Elementor vs Beaver Builder: Pricing
There are free versions of Elementor and Beaver Builder that you can test out. Both can be downloaded and used with any website you like, although Elementor’s free version gives you more flexibility because of its larger widget library.
If you want the premium versions of either plugin, here’s how the pricing stacks up…
There are three Elementor Pro plans:
- Personal – 1 site – $49 per year
- Plus – 3 sites – $99 per year
- Expert – 1,000 sites – $199 per year
There is no lifetime option. All plans are billed annually. Each plan comes with a 30-day money back guarantee.
For Beaver Builder, there are also three premium plans.
- Standard – Unlimited sites – $99 per year
- Pro – Unlimited sites – $199 per year
- Agency – Unlimited sites – $399 per year
There is no lifetime plan option. All plans are billed annually. Beaver Builder offers refunds if requested within the first 30 days.
Beaver Builder works slightly differently in that there are no site limits. Instead, features are restricted depending on the plan you choose. Standard doesn’t include Beaver Builder or Multisite. Pro adds those features. Agency adds white labeling.
Additionally, if you want access to Beaver Themer there is an additional $147 fee for use on unlimited sites.
Elementor vs Beaver Builder Pricing – Which Is Best?
Both Elementor and Beaver Builder should be applauded for offering free versions of their page builder plugin. Both include a range of functions that offer a lot of design freedom.
It’s only when you buy premium that you get the full power of each though. Elementor is cheaper but restricts the number of websites you can use it with. Beaver Builder is more expensive but doesn’t restrict the number of websites.
Different users will find better value depending on your situation so there is no clear winner here.
Final Thoughts On Elementor vs Beaver Builder
Elementor and Beaver Builder are two page builders that are both at the top of their game. That’s a big part of why we’ve built Starter Templates using both Elementor and Beaver Builder.
We’ve also gone out of our way to ensure that the Astra theme integrates perfectly with both page builders when it comes to page-level controls and theme building.

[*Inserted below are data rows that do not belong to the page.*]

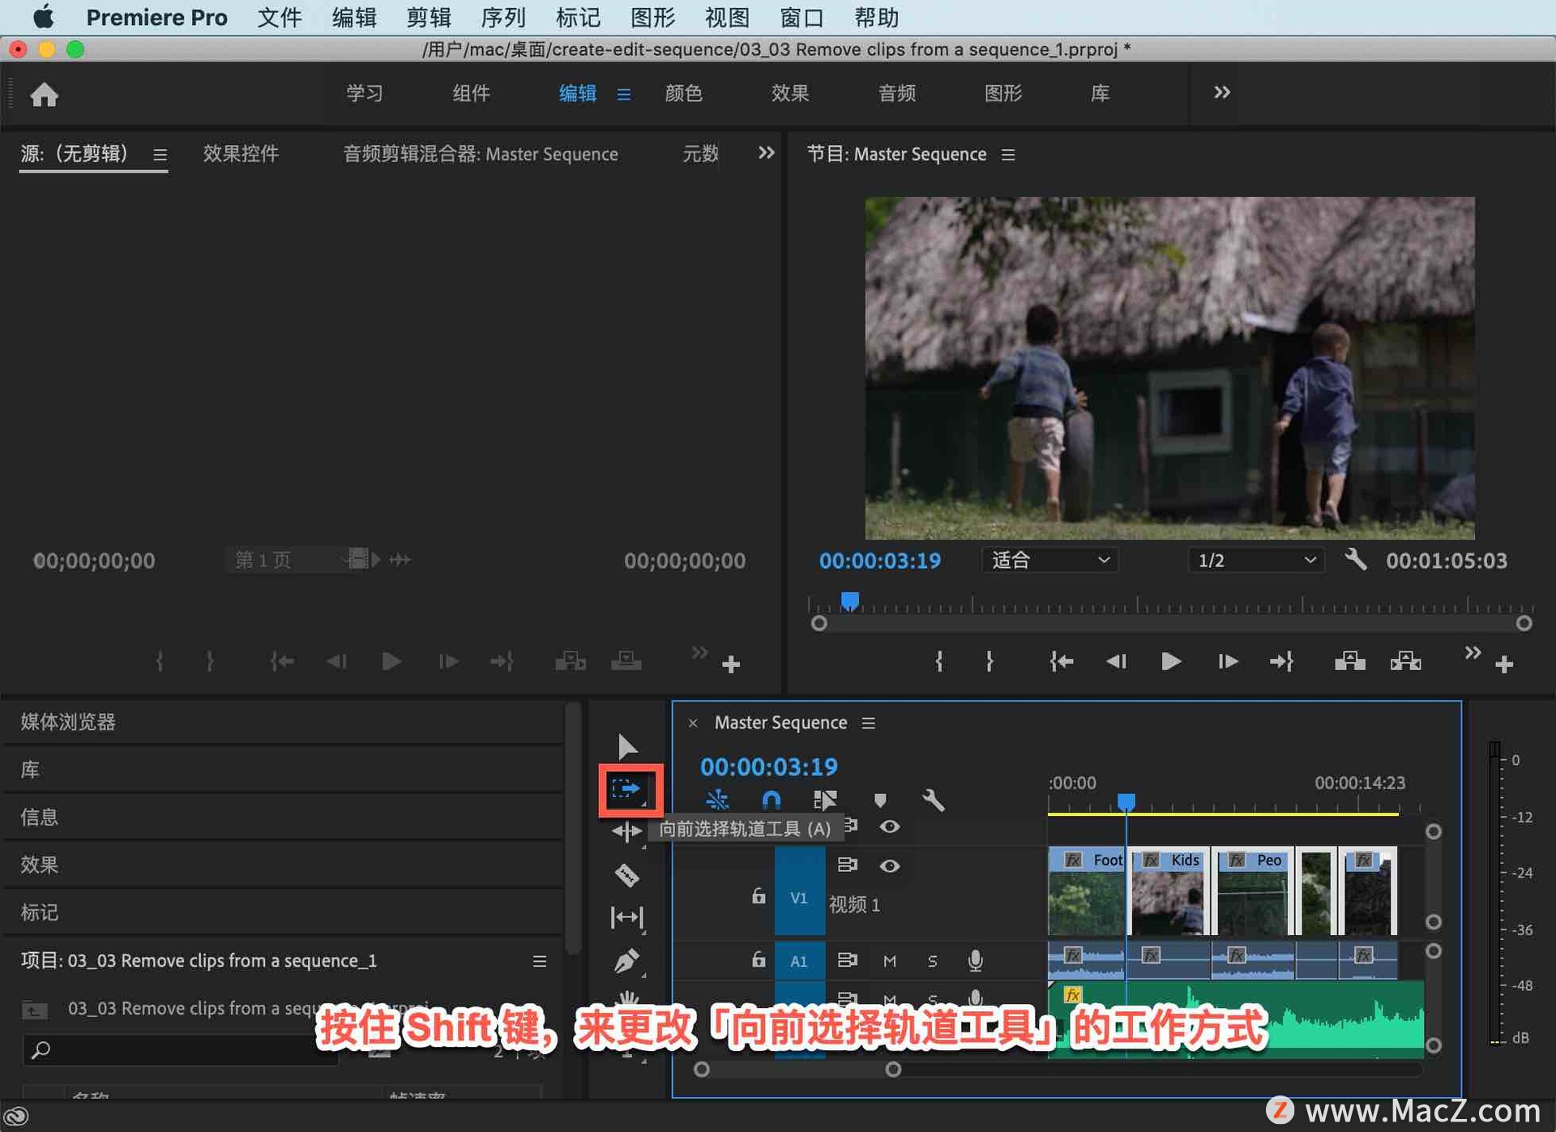
Task: Click the Button Editor plus in Program monitor
Action: coord(1505,663)
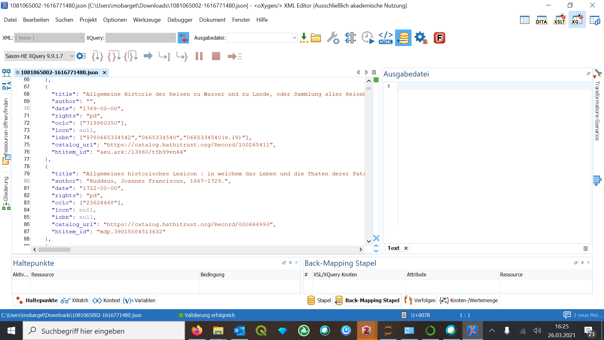This screenshot has height=340, width=604.
Task: Click the wrench configuration icon
Action: pyautogui.click(x=333, y=38)
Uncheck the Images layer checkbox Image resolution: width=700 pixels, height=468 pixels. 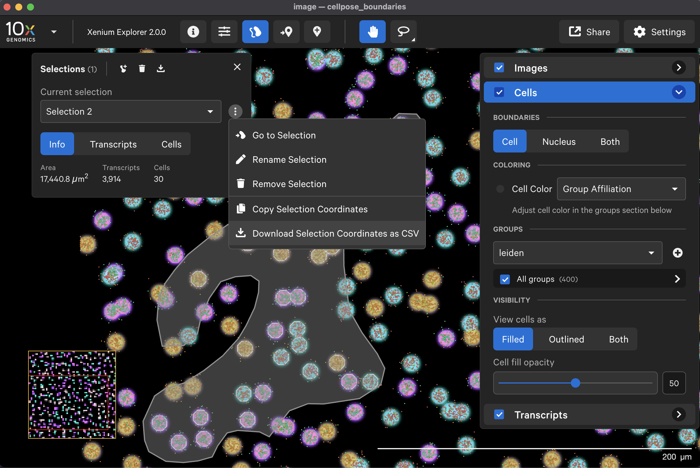point(499,68)
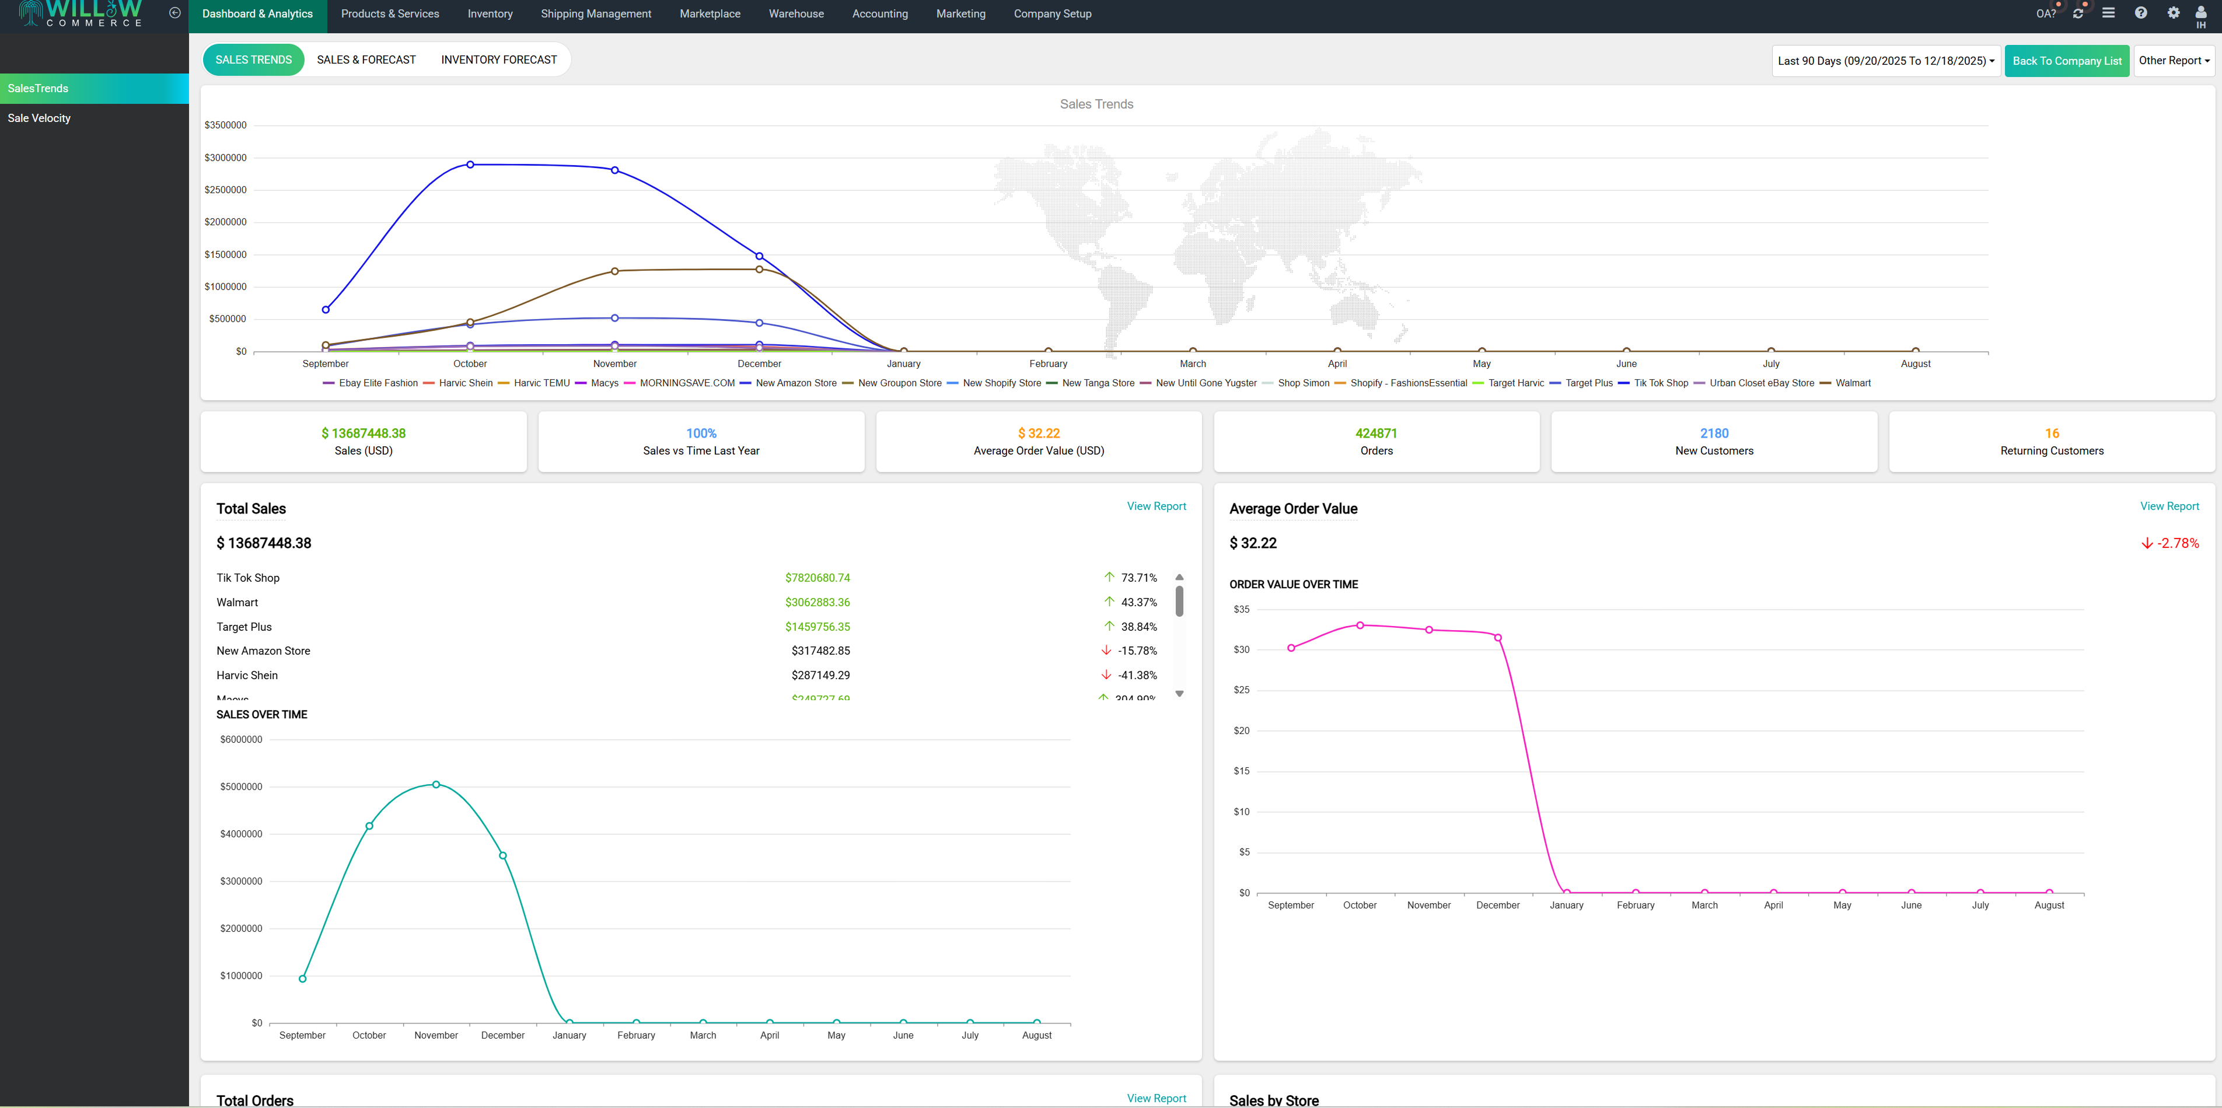Select Sale Velocity in sidebar
This screenshot has width=2222, height=1108.
click(x=40, y=118)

Elementor offers a wide range of options, templates and page elements. It also has an attractive interface, works well and is relatively cheap considering the power it provides.
Beaver Builder is faster to use and to load menus but the interface isn’t as interesting to work with. The side menu also loads the entire contents at once rather than having to scroll to find an element like you do with Elementor.
Both page builders offer decent free versions and both are regularly updated to fix bugs, add features and improve the overall offering.
If we had to draw a difference between the two page builders, most people say that Beaver Builder is a little bit more suited for developers, while Elementor is a little bit more suited for designers.
But honestly? You won’t go wrong picking either of these page builders as they are both very good at what they do!